--- Requirement 1 ---
Answer these questions using the guide on growing an Alexa Flash Briefing audience below:
(a) Which tool does the guide say to use to record how many listeners you have?
(b) How does the guide define Alexa?
(c) What two things can customers say to their Alexa-enabled device to hear their Flash Briefing?
--- Requirement 2 ---
From the guide on growing an Alexa Flash Briefing audience below, reproduce the passage starting at "Then track the" and ending at "Flash Briefing audience.".

--- Reading passage ---
+ + + + + + +

Before you start any of the below tactics, benchmark where you are now - what gets measured gets managed.
Record how many listeners you have using the Amazon Developer measure tool.
Then track the increase you’ll see over the next month as you implement these steps.
Read on for the best ways to grow your Alexa Flash Briefing audience.
Alexa Flash Briefing Terminology
Alexa: Amazon’s virtual voice assistant which powers millions of devices like the Echo family of devices.
Skill: Like apps on your phone, Alexa provides skills enabling customers to create a personalized experience. Skills provide weather, traffic, news, trivia, cooking, exercises, etc. There are now thousands of skills from companies and organizations like Domino’s, Starbucks, NPR, and Uber and individual creators (like you).
Flash Briefing: A quick overview of news and other content such as business or financial advice, music, comedy, podcasts, and sports. Customers hear their Flash Briefing by asking their Alexa-enabled device, “Alexa, Flash Briefing” or “Alexa, tell me the news.” Flash Briefing comprises at least one Flash Briefing skill.

+ + + + + + +

--- Information supplied ---
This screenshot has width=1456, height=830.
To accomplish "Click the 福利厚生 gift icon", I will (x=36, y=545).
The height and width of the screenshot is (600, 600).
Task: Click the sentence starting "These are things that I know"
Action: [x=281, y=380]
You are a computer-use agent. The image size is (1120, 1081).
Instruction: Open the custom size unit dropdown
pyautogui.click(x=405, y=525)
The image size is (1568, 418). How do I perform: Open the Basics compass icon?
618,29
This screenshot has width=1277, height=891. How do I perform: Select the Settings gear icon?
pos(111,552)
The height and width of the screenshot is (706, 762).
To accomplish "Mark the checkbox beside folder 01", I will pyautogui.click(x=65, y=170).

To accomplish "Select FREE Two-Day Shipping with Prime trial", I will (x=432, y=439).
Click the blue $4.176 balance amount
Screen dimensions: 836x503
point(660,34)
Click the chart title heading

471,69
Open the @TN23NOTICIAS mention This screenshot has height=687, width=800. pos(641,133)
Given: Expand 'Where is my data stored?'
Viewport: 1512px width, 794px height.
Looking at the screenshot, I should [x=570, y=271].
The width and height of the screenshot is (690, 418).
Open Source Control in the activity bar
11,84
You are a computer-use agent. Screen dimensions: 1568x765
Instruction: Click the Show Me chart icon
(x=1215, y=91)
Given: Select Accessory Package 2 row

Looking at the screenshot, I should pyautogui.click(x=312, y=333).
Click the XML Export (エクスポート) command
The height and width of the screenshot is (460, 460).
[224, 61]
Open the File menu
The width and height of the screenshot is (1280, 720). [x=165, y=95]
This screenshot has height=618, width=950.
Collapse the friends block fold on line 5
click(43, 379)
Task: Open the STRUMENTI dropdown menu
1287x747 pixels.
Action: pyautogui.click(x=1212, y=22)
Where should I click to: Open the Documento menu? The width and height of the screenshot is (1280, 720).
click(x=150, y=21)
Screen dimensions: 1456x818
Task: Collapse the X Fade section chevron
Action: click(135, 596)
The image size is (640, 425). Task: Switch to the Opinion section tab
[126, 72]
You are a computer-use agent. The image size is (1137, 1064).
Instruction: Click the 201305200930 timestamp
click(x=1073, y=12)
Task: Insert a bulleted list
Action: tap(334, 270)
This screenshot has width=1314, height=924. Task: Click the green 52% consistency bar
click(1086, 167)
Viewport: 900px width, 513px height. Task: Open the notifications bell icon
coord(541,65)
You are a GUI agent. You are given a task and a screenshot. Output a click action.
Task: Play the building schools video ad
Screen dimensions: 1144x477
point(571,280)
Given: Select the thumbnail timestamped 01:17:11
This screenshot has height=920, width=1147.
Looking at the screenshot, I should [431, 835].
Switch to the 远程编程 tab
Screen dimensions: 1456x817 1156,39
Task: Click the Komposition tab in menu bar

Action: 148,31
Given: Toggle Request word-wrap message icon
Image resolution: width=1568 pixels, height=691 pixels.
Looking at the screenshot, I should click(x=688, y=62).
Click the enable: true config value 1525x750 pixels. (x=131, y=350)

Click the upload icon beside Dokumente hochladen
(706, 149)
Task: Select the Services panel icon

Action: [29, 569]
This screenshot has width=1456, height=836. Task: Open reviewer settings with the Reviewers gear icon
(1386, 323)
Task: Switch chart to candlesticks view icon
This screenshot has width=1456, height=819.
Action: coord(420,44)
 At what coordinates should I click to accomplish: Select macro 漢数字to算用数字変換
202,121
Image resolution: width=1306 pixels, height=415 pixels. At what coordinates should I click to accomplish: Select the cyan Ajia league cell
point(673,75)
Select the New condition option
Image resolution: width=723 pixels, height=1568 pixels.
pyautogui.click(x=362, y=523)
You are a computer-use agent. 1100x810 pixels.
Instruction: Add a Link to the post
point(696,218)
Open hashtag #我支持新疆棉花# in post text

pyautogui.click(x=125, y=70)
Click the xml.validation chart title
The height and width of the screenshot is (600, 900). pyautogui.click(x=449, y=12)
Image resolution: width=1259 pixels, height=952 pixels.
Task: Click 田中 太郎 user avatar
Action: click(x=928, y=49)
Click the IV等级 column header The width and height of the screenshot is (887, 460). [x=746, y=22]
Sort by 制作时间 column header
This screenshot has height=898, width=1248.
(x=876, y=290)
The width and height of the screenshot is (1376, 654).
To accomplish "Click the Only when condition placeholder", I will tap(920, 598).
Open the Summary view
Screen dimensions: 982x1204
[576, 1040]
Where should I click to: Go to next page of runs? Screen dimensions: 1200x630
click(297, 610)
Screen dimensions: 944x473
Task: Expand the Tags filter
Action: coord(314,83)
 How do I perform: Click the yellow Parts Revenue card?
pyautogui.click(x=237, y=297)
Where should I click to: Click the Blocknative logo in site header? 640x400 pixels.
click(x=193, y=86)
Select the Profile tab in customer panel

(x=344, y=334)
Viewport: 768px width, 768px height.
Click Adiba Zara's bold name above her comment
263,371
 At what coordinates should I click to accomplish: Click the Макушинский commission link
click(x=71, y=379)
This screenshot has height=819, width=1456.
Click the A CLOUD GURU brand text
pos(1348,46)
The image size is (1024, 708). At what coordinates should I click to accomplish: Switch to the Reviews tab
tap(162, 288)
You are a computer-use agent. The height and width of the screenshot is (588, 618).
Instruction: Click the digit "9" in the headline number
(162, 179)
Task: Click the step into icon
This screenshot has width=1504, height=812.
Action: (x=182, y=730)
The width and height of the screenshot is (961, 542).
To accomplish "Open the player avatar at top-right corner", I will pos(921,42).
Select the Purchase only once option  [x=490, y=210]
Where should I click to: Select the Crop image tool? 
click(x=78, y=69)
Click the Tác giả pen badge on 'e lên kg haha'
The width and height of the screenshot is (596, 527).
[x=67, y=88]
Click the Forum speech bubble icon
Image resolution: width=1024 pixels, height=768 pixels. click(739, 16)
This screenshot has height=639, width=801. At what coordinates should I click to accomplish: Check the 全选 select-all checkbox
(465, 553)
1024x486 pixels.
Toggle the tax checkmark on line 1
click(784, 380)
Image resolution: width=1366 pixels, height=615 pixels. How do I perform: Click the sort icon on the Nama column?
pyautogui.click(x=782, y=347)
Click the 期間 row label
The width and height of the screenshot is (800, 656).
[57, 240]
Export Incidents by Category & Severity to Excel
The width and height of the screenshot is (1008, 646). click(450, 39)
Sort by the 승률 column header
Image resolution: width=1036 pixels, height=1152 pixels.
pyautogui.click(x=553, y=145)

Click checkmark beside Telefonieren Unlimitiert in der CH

+ + + + + + +

--- Exercise output 1 ---
(a) The Amazon Developer measure tool.
(b) Amazon's virtual voice assistant, which powers millions of devices like the Echo family of devices.
(c) "Alexa, Flash Briefing" or "Alexa, tell me the news."

--- Exercise output 2 ---
Then track the increase you’ll see over the next month as you implement these steps.
Read on for the best ways to grow your Alexa Flash Briefing audience.